Though the price of cars, gas, and lumber may be falling back to normalized levels soon, there are cost increases that will likely stick in the post-pandemic economy. Take the rising costs at restaurants. In June, Chipotle announced that they would be increasing prices by 4%.
Many fast-food and sit-down restaurants have also followed suit. These increases are linked to one primary factor: wage increases. The post-pandemic transition has been marked by a labor shortage. As workers demand a living wage, employers raise their selling prices to balance the books. I mean, I really doubt a 4% increase will keep anyone from buying a Chipotle burrito, it for sure won’t stop me! The thinking here is that wages rarely go down, and, therefore, the price increase that we are seeing in checkout lines and at restaurants are likely here to stay.
Inflation via Companies capturing higher revenue
It’s no surprise that companies have and will raise prices accordingly when the price of production increases.

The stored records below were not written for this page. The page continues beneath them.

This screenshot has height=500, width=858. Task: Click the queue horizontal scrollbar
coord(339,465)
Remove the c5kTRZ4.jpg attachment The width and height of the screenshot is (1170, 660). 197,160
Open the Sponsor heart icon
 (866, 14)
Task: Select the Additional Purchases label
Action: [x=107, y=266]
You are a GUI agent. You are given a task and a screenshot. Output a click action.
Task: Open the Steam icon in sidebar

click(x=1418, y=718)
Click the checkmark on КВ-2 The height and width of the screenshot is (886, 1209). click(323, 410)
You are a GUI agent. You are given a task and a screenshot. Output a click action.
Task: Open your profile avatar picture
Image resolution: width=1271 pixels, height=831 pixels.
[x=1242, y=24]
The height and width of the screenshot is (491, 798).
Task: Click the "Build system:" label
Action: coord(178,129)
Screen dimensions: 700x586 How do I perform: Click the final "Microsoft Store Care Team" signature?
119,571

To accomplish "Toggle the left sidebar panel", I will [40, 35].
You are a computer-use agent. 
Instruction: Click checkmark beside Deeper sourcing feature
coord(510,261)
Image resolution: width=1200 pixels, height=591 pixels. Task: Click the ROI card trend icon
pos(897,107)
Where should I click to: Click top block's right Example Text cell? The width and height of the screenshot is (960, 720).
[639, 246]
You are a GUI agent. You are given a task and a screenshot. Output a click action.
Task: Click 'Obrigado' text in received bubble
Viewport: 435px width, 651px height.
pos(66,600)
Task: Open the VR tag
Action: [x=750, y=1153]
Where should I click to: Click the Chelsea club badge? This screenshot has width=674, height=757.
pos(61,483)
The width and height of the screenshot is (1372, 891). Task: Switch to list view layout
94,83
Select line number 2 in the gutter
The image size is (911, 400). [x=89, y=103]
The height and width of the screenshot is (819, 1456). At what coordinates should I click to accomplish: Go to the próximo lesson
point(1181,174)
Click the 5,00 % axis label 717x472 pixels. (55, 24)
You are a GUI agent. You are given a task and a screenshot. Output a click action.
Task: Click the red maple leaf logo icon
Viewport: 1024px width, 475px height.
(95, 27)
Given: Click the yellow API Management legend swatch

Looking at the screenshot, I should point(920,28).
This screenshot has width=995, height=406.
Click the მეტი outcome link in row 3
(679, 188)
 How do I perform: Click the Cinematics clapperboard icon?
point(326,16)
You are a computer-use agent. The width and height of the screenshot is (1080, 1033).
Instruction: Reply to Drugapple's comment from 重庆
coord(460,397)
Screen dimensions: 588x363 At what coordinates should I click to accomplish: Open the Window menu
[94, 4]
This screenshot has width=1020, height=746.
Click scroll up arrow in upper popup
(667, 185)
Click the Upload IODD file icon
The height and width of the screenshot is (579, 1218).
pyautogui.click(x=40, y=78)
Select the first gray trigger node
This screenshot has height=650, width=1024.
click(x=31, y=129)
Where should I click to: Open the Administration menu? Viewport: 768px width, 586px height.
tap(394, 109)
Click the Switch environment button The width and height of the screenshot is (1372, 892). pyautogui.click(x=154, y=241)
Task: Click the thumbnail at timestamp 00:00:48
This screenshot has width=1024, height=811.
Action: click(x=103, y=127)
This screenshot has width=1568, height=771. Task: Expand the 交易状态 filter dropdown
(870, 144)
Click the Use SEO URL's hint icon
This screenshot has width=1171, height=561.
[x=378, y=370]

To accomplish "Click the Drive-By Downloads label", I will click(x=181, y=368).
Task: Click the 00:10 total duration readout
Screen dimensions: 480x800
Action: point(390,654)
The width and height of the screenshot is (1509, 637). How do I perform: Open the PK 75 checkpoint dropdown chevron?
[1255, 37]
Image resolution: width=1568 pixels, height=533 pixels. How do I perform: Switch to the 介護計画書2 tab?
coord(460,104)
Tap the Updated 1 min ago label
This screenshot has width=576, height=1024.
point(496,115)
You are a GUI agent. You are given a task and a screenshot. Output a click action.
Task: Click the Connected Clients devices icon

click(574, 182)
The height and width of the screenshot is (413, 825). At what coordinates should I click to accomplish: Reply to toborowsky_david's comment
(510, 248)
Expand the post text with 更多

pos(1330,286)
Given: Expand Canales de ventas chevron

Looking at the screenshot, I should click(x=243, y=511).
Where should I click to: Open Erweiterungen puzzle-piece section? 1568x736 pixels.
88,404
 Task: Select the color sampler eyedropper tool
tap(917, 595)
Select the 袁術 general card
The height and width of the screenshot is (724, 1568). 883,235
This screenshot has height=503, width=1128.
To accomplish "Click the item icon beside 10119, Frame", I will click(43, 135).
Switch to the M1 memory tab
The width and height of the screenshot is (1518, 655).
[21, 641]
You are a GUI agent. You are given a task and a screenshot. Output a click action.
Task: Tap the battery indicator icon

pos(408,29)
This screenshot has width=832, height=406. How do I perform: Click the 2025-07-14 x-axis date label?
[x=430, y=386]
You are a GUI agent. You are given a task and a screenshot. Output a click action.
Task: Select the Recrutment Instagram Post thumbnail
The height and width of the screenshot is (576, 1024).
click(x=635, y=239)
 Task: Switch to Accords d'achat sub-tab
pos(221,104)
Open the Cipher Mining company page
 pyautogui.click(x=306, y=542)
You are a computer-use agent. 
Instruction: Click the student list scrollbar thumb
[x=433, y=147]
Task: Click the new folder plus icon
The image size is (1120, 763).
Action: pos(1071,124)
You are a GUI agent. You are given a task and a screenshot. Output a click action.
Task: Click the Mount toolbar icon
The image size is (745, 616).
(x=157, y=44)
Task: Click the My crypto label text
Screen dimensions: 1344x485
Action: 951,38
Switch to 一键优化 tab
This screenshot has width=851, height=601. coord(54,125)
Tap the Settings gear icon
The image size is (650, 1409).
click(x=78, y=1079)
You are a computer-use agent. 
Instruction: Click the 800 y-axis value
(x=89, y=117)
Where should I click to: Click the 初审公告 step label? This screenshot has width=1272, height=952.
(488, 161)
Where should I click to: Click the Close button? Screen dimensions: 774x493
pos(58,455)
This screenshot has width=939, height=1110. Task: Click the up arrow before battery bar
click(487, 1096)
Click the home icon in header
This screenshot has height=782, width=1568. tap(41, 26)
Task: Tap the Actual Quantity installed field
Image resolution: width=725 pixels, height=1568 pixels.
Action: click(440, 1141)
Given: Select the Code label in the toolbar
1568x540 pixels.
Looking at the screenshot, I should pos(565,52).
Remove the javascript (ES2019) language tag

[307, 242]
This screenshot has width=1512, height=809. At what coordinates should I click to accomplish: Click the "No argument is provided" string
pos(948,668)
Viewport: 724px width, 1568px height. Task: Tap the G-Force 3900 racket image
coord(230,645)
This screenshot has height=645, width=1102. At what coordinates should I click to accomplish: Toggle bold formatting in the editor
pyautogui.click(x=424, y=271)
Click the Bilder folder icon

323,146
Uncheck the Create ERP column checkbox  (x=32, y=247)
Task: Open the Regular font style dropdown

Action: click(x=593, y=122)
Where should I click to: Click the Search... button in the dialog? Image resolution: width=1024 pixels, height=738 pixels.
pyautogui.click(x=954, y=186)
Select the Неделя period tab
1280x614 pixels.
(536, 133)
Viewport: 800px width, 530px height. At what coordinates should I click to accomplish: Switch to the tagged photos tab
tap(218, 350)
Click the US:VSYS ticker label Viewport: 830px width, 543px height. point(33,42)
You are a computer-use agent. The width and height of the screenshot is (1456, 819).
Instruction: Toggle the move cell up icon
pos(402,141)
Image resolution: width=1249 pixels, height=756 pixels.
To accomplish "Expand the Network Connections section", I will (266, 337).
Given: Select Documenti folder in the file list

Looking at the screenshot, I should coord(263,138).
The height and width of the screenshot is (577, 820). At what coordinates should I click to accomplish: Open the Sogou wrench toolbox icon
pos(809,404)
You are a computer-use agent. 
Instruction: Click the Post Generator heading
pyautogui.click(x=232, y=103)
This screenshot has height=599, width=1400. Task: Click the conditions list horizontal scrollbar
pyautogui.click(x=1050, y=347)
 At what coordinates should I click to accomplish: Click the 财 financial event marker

It’s also no surprise that companies won’t necessarily lower prices when their production costs fall back to normal; they want to make additional profits without raising prices. However, many companies have raised prices due to consumer costs and do so regularly. General Mills recently announced a 7% increase in pricing throughout its product pool due to production costs. However, it’s a safe bet that these prices will be the new normal at the check-out line. Essentially, the increases in production prices companies are seeing today is being passed on to the consumer, and as production prices return to more normal levels, companies will likely maintain the same prices and take the increase in profit.
This is significant as the conditions that warrant such an increase in pricing by companies would on paper be transitory but may be more permanent as companies see the opportunity to boost profits.
Shrinkflation is a phenomenon when the product size decreases but the pricing stays the same. For many companies, this strategy is a good way to maintain lower pricing in a time of price increases, tricking consumers into thinking they are getting a deal. This is rampant in the grocery aisles. That package of Pringles, or that roll of toilet paper, may be a bit smaller, but the price is the same. So, when it seems like prices are cheaper than they should be, it’s likely that inflation is tugging the other way.
It’s not all bad, and it could be a lot worse
This may all seem like bad news, but it is important to keep in mind that a case of hyperinflation is very unlikely, and, more importantly, many prices will return to normal. It is very unlikely that the US will face an inflation event like the one in the 70’s. It’s important to remember that the consumer (you) does have power, and what you buy and don’t buy also dictates prices. So, as we ride out the pandemic, it’s good to identify what is causing these price increases, and what it means for your costs as the consumer.